Exercise task
Edit the records from the line holding "the Google logo?" through the line holding "The image size is (766, 574). click(295, 359)", inclusive, replacing "How do I perform" with "How can I do" and leaving everything else unchanged. Return only those lines.

Stored records
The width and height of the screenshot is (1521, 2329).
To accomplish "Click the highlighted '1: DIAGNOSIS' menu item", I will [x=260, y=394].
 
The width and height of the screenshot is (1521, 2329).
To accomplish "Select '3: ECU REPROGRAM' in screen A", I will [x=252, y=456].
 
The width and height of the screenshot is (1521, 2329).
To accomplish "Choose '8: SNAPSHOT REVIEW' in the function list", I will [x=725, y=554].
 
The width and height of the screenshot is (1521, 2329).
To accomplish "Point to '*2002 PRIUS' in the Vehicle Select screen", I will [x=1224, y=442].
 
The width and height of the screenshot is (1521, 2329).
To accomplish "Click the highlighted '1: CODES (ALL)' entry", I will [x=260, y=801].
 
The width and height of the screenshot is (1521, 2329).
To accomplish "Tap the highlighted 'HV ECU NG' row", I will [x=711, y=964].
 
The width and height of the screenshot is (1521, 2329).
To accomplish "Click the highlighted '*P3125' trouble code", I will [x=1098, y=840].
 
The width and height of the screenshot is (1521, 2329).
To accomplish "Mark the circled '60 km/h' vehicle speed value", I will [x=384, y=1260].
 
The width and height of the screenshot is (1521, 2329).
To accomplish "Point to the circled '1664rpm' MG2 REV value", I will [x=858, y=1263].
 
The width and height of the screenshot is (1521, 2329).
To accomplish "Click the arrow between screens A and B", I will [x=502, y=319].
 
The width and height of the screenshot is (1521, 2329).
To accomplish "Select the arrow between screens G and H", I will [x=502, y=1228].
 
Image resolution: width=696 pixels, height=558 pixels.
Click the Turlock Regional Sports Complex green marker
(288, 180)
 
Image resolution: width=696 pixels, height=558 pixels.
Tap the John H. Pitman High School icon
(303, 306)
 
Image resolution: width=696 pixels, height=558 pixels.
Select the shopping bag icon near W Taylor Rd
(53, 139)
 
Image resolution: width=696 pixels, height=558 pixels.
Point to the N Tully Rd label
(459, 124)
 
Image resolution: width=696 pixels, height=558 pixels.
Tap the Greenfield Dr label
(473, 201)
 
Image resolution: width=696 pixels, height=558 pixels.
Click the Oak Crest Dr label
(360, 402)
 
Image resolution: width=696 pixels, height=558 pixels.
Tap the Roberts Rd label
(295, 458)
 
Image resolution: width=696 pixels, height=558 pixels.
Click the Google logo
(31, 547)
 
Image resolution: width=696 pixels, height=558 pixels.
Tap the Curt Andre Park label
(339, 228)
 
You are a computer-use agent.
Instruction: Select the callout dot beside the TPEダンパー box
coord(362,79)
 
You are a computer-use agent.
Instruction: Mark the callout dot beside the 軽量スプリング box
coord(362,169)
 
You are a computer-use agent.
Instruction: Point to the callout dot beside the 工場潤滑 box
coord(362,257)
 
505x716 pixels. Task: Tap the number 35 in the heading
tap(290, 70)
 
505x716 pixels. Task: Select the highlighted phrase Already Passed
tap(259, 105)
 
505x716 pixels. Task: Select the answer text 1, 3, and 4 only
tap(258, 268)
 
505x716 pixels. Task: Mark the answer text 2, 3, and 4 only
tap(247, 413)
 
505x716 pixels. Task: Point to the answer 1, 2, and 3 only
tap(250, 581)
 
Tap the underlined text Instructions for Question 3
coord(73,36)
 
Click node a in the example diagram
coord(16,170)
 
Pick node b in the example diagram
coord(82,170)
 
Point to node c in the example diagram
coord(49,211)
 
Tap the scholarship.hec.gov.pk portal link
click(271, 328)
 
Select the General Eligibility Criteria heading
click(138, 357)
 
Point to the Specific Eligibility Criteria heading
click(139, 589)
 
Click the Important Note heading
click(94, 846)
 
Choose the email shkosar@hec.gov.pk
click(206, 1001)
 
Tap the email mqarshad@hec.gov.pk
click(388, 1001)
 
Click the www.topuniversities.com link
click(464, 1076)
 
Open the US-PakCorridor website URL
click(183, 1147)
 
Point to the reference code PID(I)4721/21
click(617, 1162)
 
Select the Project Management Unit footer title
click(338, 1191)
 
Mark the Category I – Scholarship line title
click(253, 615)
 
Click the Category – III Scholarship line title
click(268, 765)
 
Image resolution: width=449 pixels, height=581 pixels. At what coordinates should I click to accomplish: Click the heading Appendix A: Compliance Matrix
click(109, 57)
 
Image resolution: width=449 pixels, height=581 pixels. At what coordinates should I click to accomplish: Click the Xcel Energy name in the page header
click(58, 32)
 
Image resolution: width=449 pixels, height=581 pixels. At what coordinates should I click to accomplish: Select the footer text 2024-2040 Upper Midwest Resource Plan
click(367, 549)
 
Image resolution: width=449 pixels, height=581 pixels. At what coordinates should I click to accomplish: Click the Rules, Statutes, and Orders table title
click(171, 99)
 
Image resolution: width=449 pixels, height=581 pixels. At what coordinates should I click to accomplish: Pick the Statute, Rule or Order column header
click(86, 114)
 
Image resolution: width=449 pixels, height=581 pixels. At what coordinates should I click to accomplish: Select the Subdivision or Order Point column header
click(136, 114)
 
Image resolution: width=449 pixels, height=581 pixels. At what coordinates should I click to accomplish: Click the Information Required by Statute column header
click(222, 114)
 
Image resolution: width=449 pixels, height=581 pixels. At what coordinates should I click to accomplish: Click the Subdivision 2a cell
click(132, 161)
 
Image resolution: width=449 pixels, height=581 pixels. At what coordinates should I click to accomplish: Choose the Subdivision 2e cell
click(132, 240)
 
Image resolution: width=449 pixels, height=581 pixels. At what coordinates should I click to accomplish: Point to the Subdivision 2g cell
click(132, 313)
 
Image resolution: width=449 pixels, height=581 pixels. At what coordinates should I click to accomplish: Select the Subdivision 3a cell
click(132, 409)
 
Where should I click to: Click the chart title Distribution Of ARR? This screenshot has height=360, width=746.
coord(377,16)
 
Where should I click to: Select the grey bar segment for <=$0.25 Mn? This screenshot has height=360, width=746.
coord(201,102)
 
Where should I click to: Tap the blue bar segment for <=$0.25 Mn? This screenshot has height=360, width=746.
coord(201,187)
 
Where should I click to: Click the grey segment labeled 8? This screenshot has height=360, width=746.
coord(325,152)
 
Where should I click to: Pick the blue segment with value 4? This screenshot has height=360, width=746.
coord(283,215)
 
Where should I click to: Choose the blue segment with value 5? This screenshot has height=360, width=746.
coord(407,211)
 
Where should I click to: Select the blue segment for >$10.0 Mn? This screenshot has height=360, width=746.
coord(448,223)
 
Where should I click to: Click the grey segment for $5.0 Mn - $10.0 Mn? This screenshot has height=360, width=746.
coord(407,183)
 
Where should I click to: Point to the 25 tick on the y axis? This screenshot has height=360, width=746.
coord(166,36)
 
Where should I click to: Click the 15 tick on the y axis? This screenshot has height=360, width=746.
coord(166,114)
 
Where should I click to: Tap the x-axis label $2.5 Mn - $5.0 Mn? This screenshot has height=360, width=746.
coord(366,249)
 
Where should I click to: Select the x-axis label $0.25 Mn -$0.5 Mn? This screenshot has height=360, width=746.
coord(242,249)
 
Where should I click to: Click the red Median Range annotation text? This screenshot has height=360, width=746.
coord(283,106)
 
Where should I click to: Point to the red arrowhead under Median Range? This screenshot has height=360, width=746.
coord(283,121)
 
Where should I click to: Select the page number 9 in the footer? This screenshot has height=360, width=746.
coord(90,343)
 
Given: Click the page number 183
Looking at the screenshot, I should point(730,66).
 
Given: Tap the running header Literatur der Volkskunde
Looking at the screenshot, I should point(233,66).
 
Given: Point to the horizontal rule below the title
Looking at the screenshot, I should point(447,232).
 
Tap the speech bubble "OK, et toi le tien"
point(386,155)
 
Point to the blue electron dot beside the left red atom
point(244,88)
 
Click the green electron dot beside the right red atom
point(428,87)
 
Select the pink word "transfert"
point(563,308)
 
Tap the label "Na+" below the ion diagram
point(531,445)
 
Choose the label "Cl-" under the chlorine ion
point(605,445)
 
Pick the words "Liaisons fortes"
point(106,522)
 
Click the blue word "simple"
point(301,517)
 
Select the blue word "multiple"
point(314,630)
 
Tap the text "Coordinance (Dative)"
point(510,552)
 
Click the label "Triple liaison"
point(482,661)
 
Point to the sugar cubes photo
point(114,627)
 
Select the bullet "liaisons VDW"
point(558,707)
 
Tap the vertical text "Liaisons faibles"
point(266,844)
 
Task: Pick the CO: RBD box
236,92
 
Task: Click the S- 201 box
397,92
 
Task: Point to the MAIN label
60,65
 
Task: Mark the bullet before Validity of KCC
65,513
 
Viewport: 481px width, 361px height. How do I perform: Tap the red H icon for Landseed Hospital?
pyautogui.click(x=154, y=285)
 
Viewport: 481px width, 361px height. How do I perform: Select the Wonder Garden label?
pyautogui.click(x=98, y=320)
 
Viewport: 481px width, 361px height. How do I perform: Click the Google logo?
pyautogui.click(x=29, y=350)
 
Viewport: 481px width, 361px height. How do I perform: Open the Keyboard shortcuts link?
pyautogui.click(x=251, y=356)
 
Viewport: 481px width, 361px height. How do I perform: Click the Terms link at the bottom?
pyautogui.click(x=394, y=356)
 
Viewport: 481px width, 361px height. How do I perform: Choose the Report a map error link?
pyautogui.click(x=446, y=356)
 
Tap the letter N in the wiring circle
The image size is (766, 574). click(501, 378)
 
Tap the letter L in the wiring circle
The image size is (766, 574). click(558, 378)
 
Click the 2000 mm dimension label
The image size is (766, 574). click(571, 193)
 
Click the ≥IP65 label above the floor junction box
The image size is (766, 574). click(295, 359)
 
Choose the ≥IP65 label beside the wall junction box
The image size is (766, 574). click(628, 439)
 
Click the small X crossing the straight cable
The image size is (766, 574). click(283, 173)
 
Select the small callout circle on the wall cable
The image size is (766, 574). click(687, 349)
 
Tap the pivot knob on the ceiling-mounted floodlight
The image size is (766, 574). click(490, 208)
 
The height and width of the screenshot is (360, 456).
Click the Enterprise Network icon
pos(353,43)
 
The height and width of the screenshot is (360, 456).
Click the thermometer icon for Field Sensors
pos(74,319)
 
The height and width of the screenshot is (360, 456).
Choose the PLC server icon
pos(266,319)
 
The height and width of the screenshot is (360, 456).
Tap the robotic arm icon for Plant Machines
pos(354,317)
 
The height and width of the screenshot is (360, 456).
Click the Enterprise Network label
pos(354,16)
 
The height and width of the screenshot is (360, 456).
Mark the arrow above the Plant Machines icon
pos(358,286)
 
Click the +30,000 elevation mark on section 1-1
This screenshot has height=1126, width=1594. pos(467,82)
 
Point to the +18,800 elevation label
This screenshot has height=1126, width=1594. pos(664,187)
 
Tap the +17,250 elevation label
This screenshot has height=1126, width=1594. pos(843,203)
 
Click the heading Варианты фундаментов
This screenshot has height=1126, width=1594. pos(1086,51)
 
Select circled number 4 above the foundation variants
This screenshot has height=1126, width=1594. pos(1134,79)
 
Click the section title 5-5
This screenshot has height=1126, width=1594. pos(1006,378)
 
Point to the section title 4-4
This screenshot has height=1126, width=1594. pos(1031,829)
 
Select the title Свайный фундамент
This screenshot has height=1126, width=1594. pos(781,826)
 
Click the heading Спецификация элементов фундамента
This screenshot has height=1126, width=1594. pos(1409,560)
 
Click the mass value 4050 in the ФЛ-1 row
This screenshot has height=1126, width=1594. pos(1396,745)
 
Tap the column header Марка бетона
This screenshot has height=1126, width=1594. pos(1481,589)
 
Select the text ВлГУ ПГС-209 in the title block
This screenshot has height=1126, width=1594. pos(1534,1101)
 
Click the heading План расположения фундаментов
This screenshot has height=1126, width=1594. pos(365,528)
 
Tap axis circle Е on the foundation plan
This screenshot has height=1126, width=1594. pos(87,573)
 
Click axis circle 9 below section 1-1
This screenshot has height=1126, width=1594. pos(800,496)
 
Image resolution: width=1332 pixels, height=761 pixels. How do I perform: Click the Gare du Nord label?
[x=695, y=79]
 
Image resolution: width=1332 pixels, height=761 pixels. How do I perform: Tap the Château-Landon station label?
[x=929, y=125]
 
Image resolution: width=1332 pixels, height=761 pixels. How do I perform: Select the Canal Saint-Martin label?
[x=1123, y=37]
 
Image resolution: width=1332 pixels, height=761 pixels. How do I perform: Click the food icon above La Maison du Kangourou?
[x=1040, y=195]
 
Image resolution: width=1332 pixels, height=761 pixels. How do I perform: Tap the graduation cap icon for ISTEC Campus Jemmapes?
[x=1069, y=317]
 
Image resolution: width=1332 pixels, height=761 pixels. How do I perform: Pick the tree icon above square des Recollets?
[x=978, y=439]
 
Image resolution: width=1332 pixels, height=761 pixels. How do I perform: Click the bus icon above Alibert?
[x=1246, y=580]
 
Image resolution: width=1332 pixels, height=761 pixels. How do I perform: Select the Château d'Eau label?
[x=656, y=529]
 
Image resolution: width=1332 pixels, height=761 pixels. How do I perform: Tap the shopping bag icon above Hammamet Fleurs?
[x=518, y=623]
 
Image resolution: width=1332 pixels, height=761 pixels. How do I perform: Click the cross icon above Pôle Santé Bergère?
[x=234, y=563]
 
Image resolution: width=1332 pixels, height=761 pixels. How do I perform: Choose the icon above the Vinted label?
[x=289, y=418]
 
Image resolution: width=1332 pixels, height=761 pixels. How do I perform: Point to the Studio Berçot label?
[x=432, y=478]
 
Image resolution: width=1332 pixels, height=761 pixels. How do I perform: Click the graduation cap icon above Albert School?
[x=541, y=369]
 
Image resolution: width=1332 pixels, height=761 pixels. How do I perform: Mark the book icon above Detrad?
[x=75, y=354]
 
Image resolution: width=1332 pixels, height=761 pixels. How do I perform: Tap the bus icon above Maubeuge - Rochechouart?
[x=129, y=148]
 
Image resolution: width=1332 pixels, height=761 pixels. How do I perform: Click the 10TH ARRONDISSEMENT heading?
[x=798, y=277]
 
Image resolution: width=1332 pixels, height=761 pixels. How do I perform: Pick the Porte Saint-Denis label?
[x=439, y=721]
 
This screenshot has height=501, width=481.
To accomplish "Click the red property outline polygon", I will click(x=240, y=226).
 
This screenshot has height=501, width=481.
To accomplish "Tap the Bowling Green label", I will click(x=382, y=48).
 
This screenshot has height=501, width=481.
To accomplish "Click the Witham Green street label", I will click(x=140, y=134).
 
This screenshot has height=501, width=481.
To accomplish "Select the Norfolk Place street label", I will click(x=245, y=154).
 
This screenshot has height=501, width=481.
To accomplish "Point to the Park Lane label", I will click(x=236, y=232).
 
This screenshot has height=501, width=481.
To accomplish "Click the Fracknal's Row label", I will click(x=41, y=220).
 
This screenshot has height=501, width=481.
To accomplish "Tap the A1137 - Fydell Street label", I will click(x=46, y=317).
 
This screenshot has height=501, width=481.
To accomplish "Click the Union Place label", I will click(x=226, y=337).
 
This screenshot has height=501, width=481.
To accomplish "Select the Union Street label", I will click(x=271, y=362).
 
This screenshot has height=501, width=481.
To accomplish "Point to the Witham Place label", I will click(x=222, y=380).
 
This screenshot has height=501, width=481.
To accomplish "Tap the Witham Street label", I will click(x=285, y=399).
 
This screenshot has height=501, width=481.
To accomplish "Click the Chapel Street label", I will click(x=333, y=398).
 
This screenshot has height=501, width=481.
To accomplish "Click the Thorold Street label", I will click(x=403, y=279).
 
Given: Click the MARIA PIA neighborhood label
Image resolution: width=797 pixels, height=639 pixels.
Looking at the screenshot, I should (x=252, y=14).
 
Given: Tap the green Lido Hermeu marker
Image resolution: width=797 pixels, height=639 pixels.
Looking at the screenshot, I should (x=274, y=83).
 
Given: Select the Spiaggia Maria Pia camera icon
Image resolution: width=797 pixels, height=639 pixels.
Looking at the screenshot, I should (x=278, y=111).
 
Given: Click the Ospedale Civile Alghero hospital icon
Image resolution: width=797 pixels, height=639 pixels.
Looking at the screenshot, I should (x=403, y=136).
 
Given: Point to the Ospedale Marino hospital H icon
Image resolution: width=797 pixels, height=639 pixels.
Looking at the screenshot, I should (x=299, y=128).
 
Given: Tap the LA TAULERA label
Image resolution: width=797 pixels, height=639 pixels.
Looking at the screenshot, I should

Written solution
Viewport: 481px width, 361px height. How can I do: Click the Google logo?
pyautogui.click(x=29, y=350)
 
Viewport: 481px width, 361px height. How can I do: Open the Keyboard shortcuts link?
pyautogui.click(x=251, y=356)
 
Viewport: 481px width, 361px height. How can I do: Click the Terms link at the bottom?
pyautogui.click(x=394, y=356)
 
Viewport: 481px width, 361px height. How can I do: Choose the Report a map error link?
pyautogui.click(x=446, y=356)
 
Tap the letter N in the wiring circle
The image size is (766, 574). click(501, 378)
 
Tap the letter L in the wiring circle
The image size is (766, 574). click(558, 378)
 
Click the 2000 mm dimension label
The image size is (766, 574). click(571, 193)
 
Click the ≥IP65 label above the floor junction box
The image size is (766, 574). click(295, 359)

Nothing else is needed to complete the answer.